1. Amount of preparation


The costs and length of IPR litigation in some European nations was captured by WIPO studies which show that litigation continues to be a time and cost-intensive process, which leads to narrower outcomes. However, it takes significantly less effort to bring parties to mediation. The mediator does not need to depend on voluminous evidence and statements in order to bring the parties to resolution.


2. Rapid settlements


Mediation provides a useful opportunity to the parties to identify the terms of the dispute with precision. The parties have the power to decide the scope of the mediation. This forms the basis for direct negotiation between the parties (in the presence of a neutral) without cumbersome delays. It allows the parties to identify only those issues that are significant to the dispute as also to reach quicker settlements that could be decided at any stage of the resolution process thus saving time and money.


3. Flexibility


There are no fixed methods in mediation; it is widely understood that different mediators adopt differing styles. This allows for a flexible tailored approach in keeping with the specific needs of the parties thus reducing time and miscellaneous costs. The parties also reserve the right to exit when they find the process unsuitable as a method of resolving their dispute.


4. Procedural costs


Since the presence of lawyers in mediation is not mandatory, this helps in saving costs in regard to payments made to legal professionals. There are also no procedural fees involved, unlike in litigation.
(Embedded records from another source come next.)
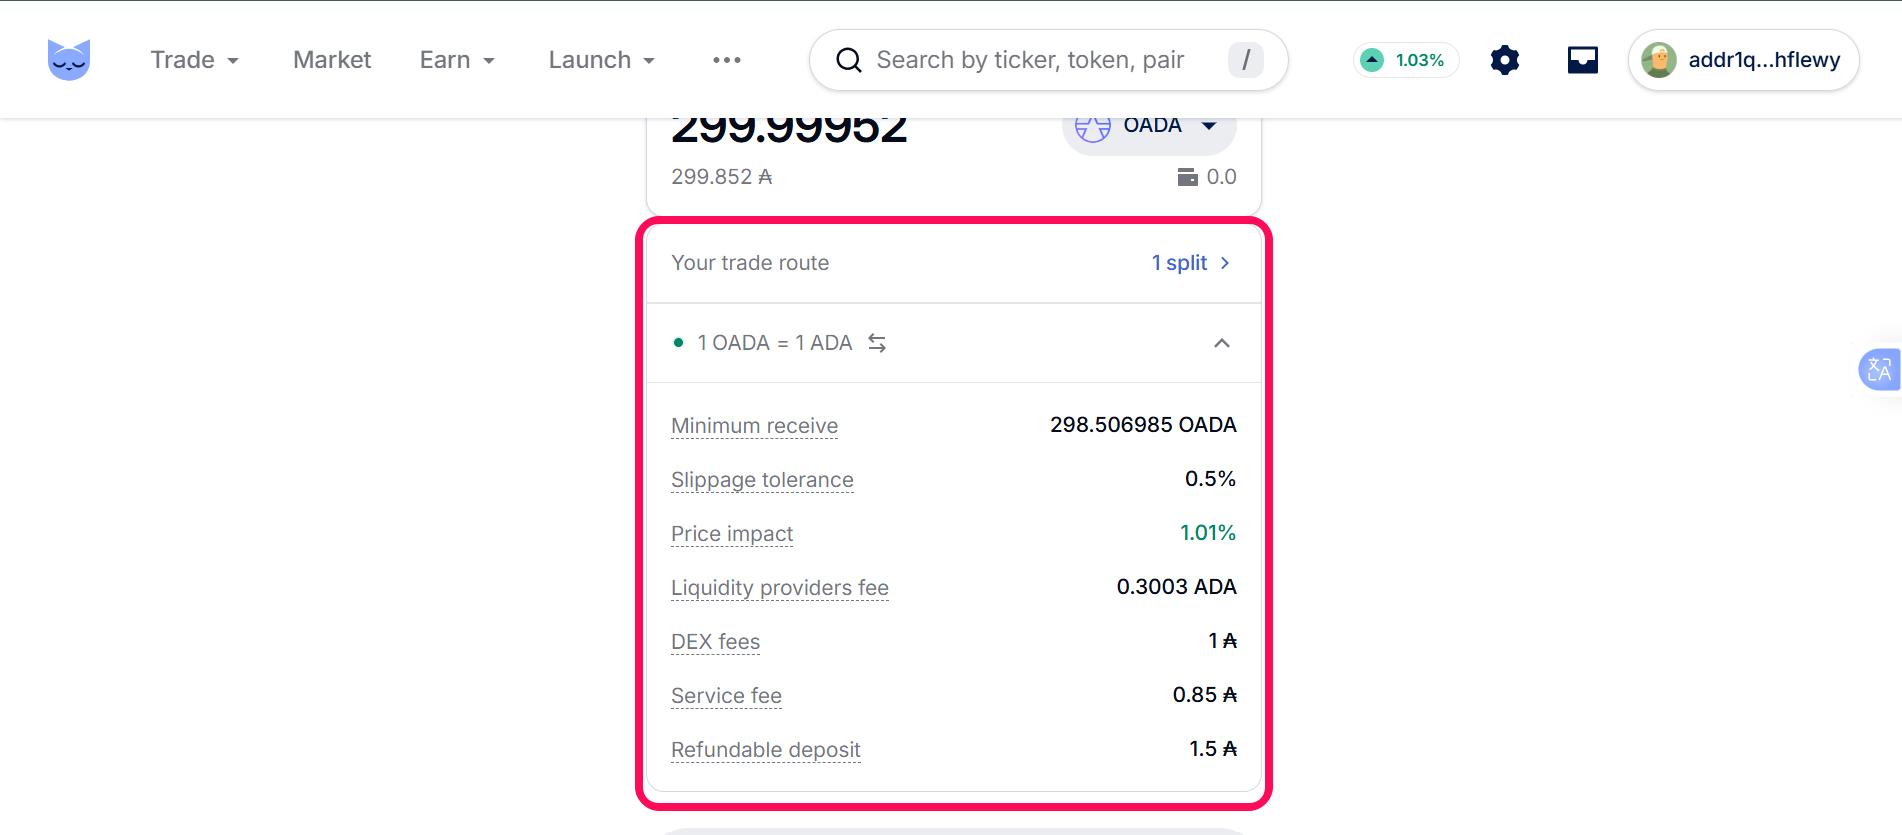This screenshot has height=835, width=1902.
Task: Open your addr1q wallet account menu
Action: 1743,60
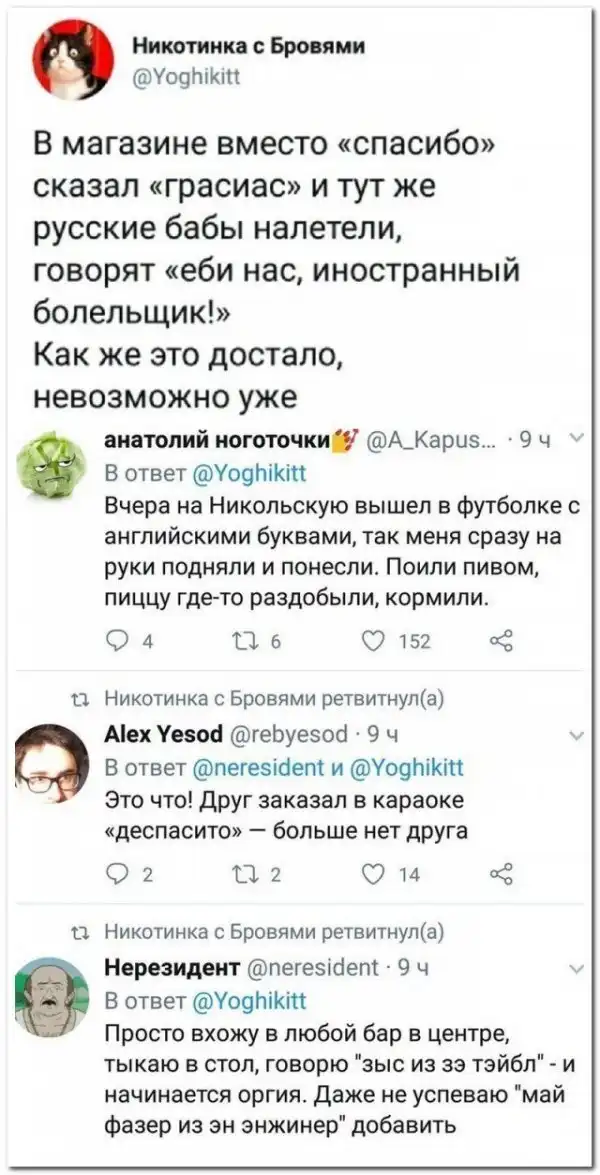
Task: Open Никотинка с Бровями cat avatar
Action: click(71, 59)
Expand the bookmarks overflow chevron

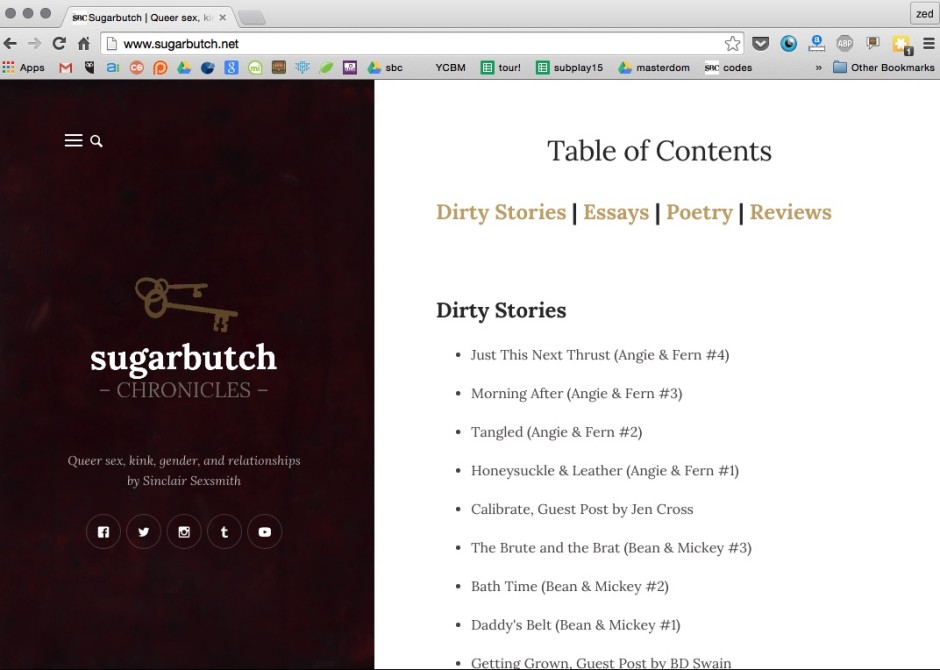point(819,68)
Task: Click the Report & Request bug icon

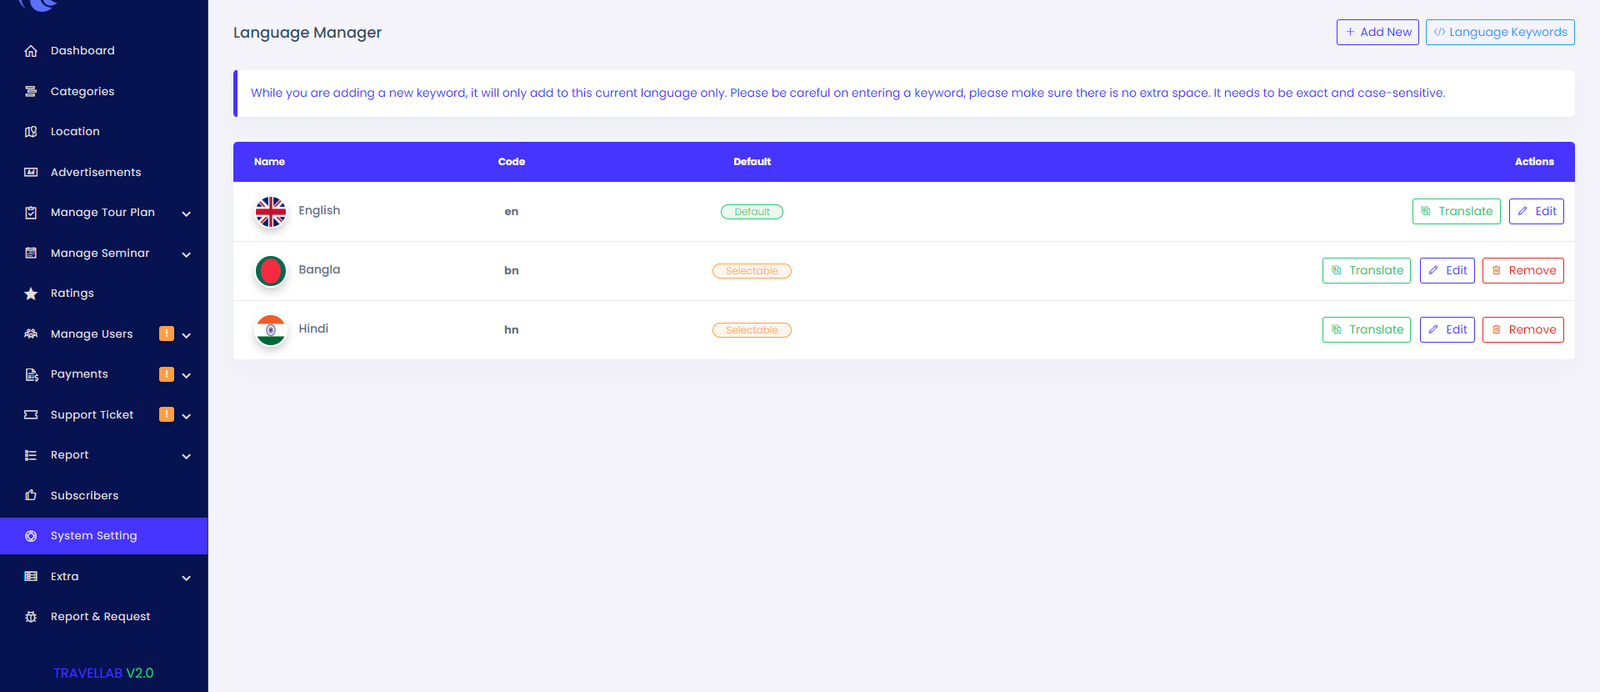Action: [31, 617]
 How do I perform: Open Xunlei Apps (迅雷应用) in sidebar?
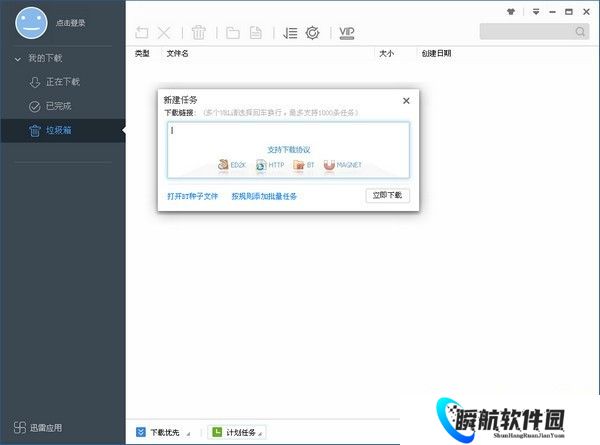coord(38,427)
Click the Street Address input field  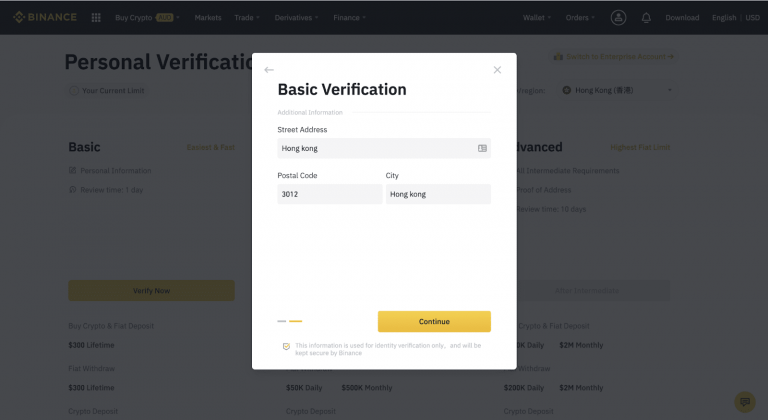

It is therefore, apparent that the costs of litigation far outweigh the costs of Alternative Dispute Resolution methods and the latter should be preferred in order to facilitate speedier and more effective resolution. The time spent by litigants in a labyrinthine legal system could be saved by taking recourse to other options that allow for more control and success in the resolution of disputes thus underscoring the time and cost benefits of using Arbitration Mediation and Conciliation.